Stored items:
======
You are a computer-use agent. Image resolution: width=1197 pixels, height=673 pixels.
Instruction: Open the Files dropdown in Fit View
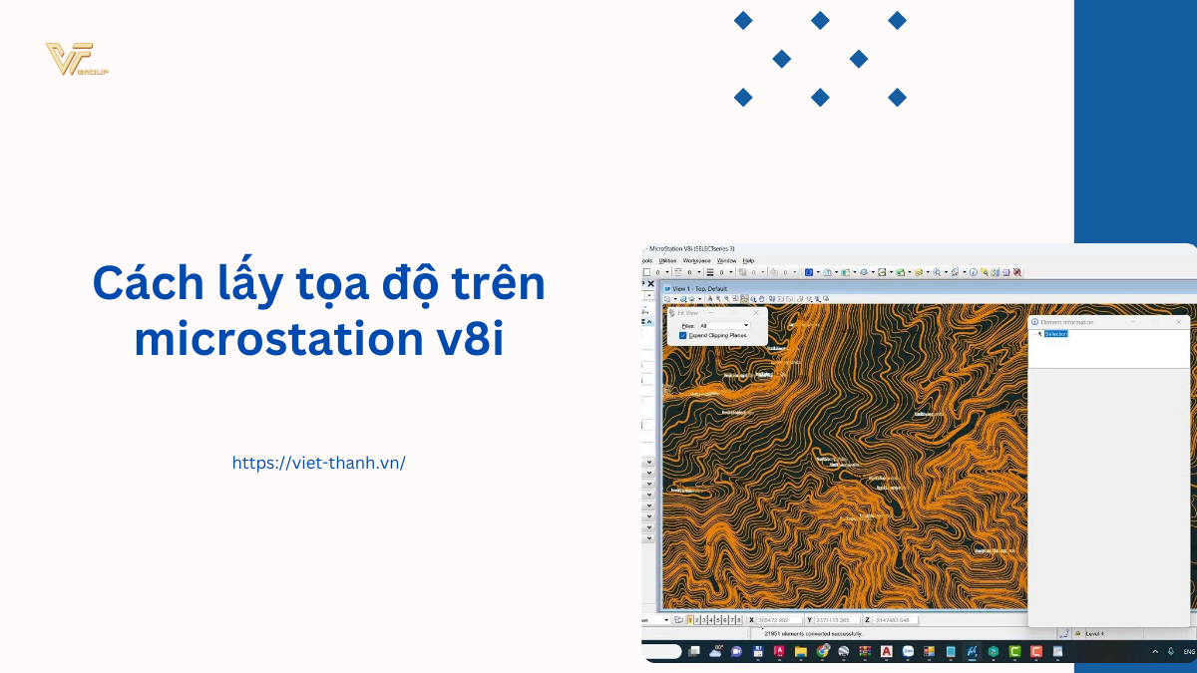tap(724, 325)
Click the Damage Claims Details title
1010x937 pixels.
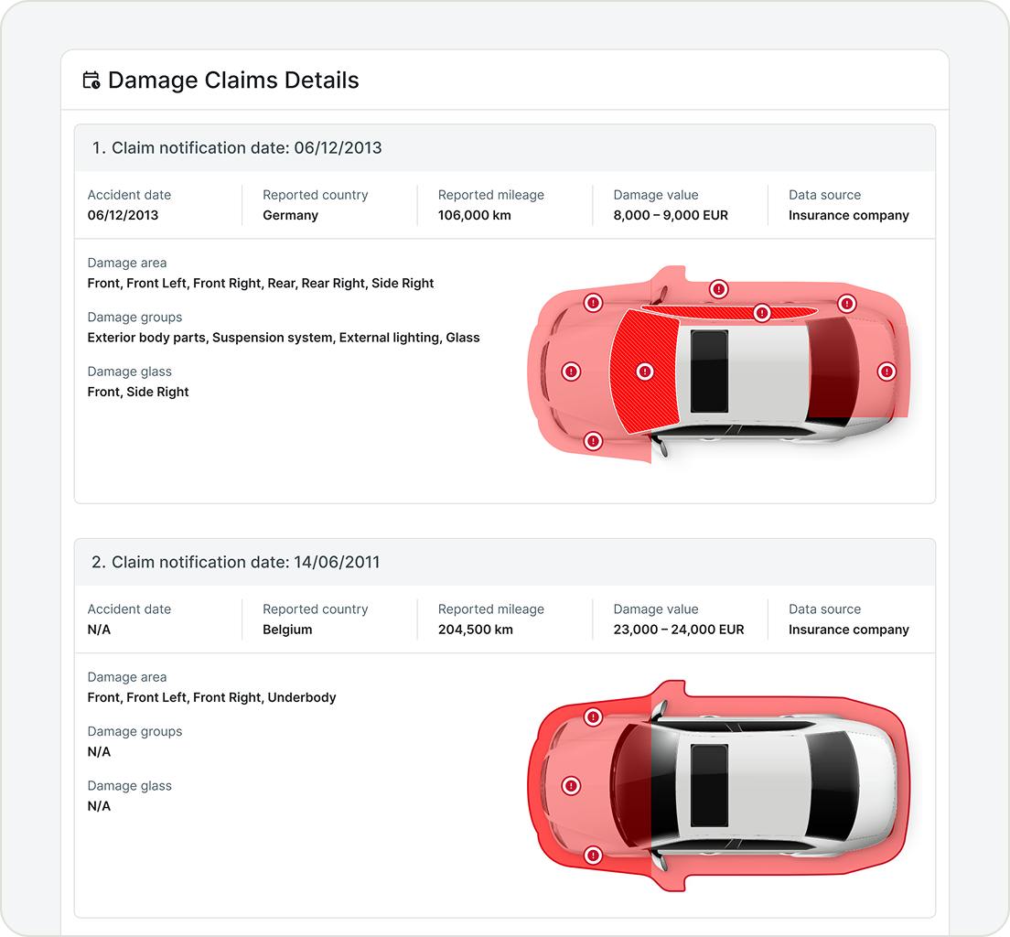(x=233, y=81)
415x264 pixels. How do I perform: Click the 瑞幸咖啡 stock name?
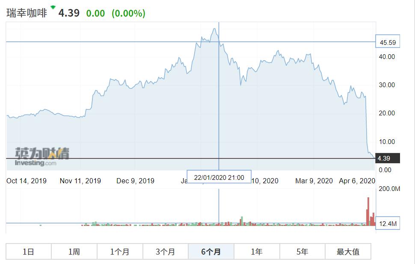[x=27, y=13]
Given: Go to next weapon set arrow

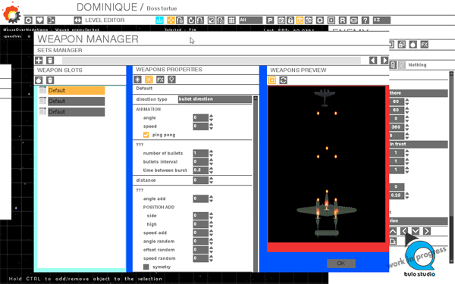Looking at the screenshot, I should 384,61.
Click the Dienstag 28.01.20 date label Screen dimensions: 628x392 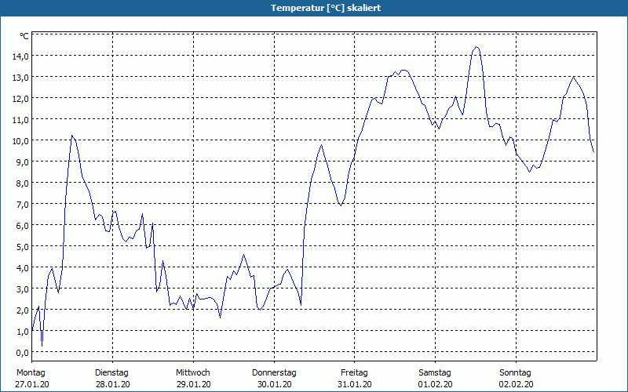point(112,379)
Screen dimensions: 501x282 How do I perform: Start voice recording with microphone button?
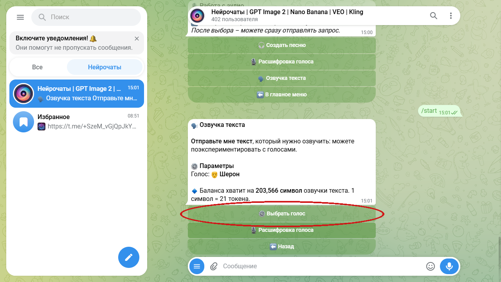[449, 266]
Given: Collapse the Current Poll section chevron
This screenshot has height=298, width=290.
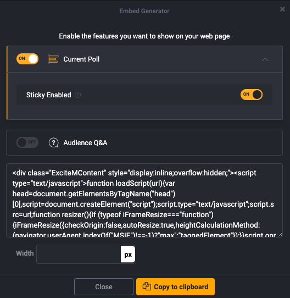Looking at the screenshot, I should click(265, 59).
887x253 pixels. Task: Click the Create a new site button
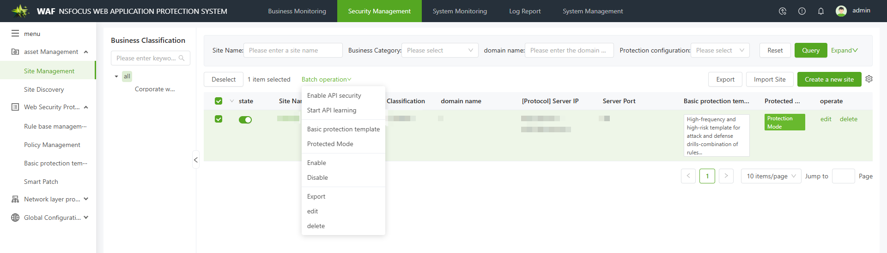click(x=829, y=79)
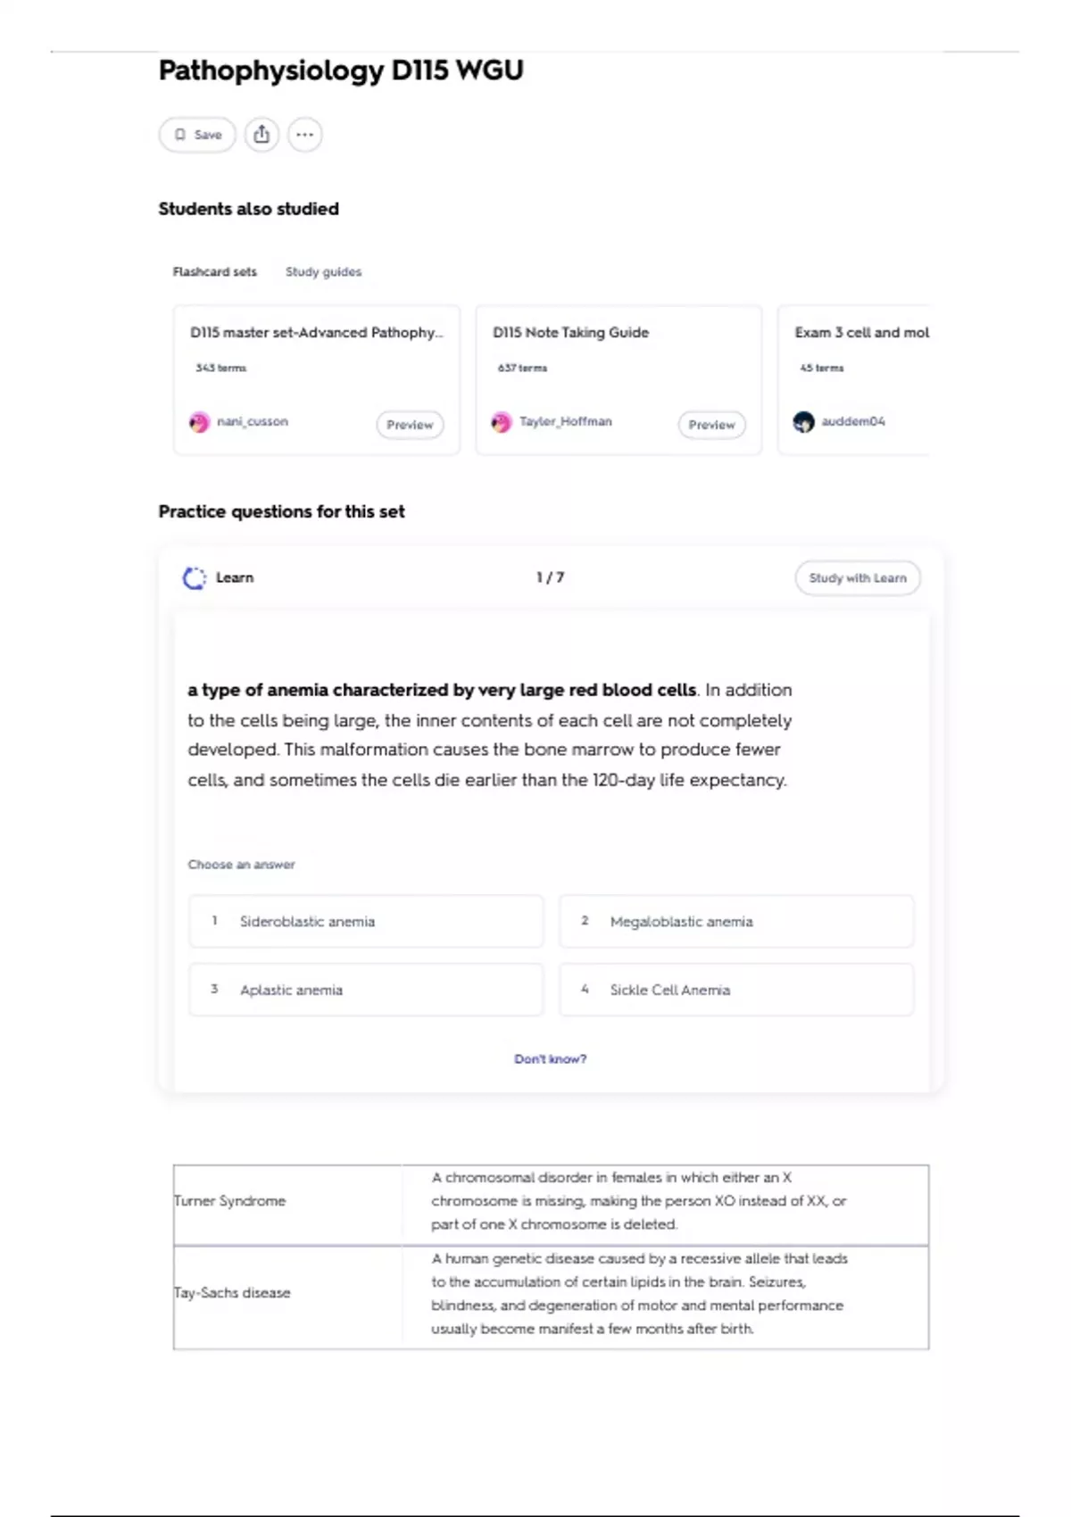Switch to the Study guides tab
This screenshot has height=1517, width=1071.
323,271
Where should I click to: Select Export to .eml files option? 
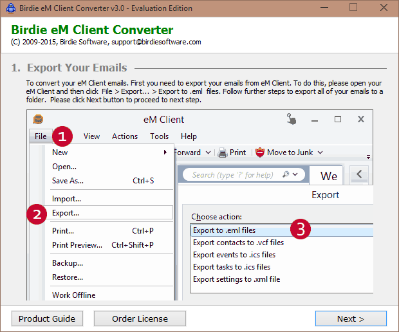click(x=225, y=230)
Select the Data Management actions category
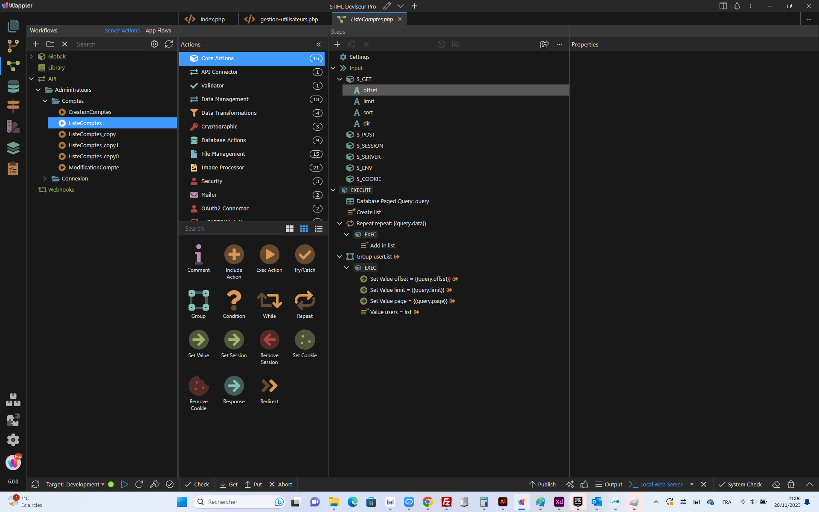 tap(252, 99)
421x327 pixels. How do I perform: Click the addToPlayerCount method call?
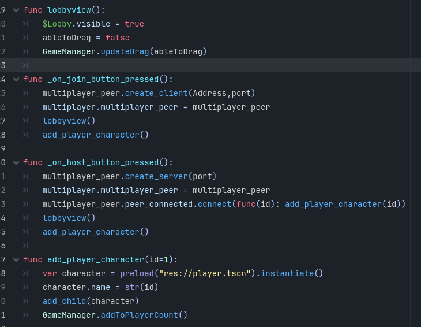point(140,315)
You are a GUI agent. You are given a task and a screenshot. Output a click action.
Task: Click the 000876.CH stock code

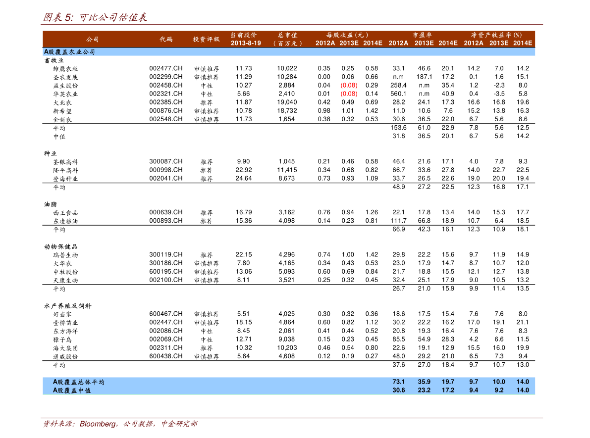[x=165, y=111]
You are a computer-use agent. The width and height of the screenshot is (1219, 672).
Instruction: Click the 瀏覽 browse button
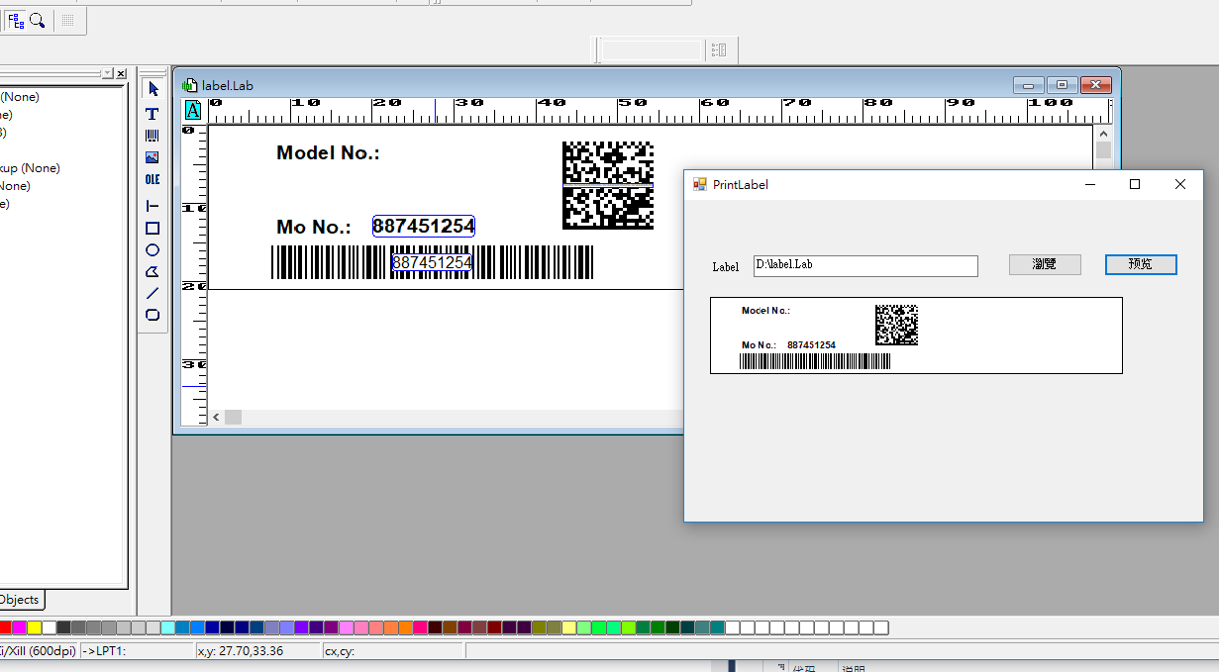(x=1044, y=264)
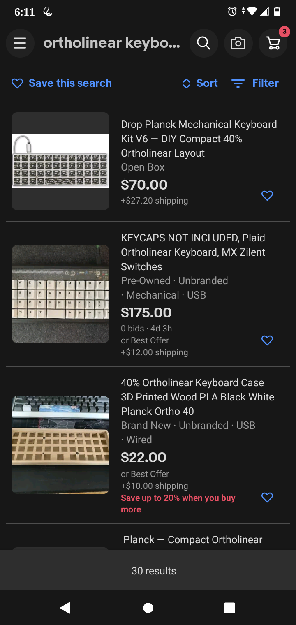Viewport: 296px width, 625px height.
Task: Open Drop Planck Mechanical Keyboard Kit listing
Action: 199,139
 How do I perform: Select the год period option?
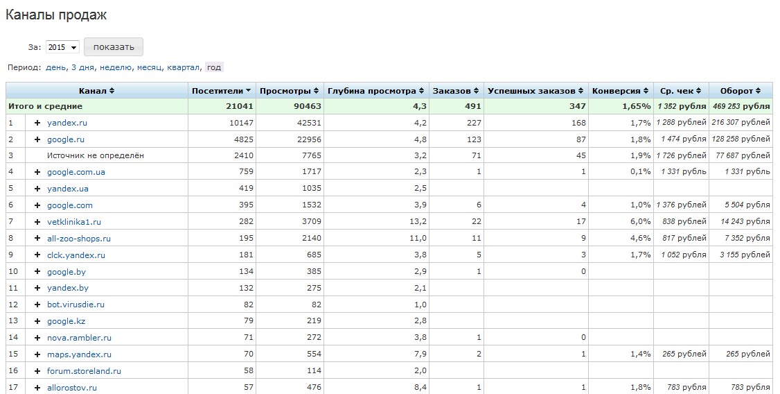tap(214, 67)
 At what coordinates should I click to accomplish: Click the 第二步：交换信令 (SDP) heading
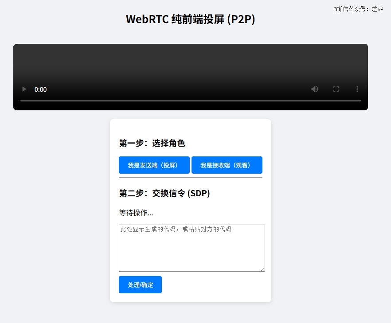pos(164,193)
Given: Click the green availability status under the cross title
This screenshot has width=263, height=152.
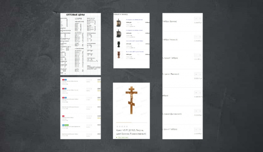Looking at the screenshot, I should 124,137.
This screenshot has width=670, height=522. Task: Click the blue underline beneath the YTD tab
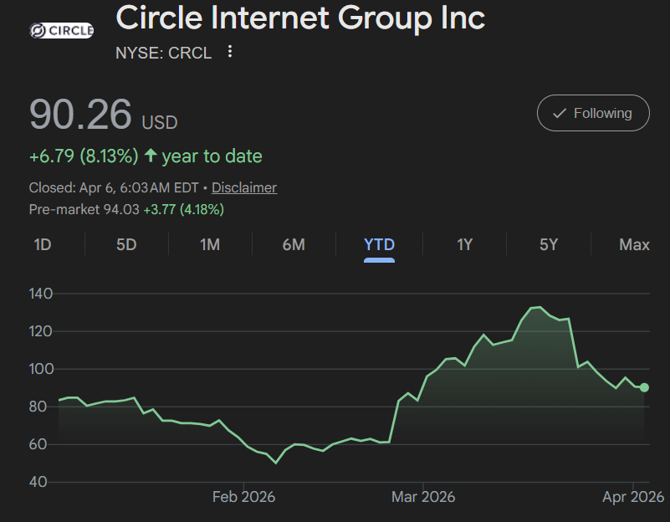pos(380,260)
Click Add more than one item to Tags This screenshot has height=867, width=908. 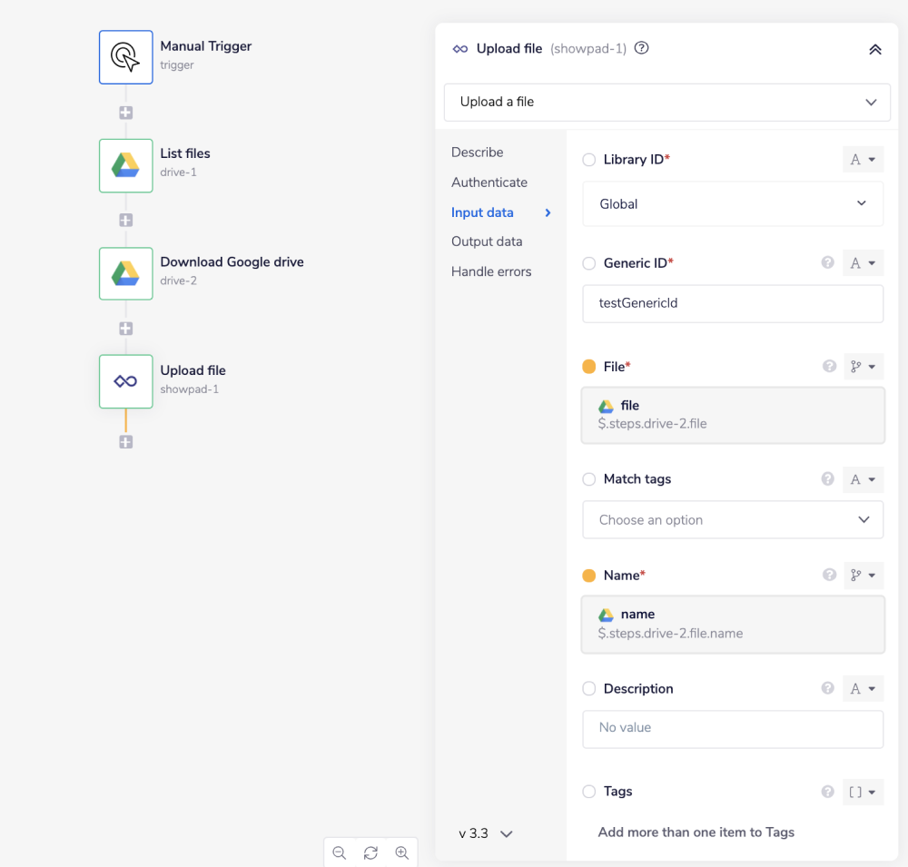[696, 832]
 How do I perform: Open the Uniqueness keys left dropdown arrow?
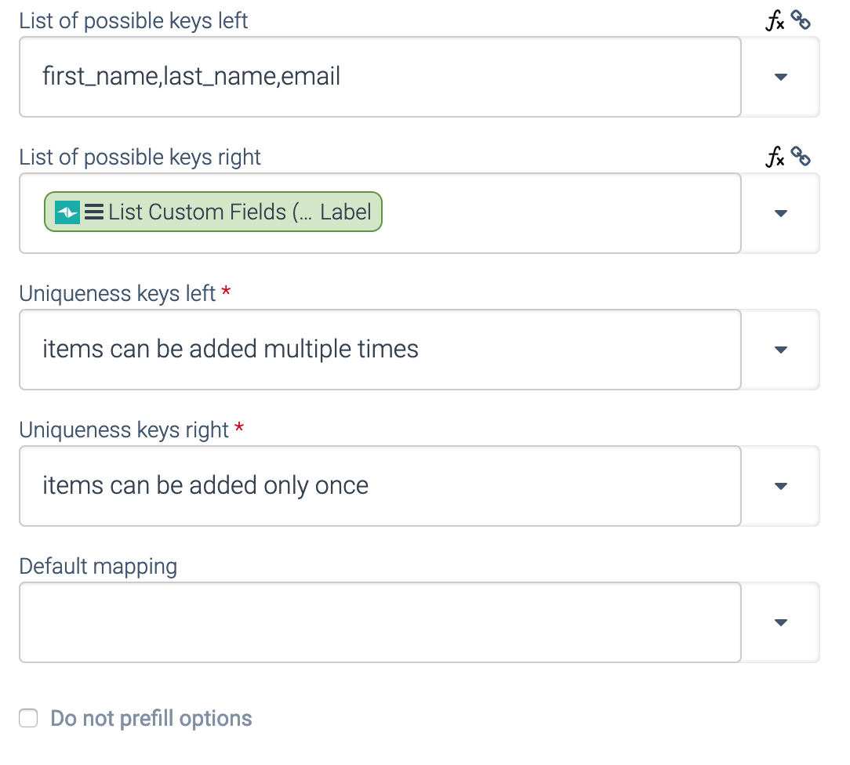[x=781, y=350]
======
Return the stretch of data that begins with the line showing "How do I perform: Select" and goes on through the line showing "Given: Click the", exactly, with pictures removed.

_Solution to this task_:
 How do I perform: Select the год period option?
tap(214, 67)
 At what coordinates should I click to accomplish: Click the 第二步：交换信令 (SDP) heading
pos(164,193)
Given: Click the green availability status under the cross title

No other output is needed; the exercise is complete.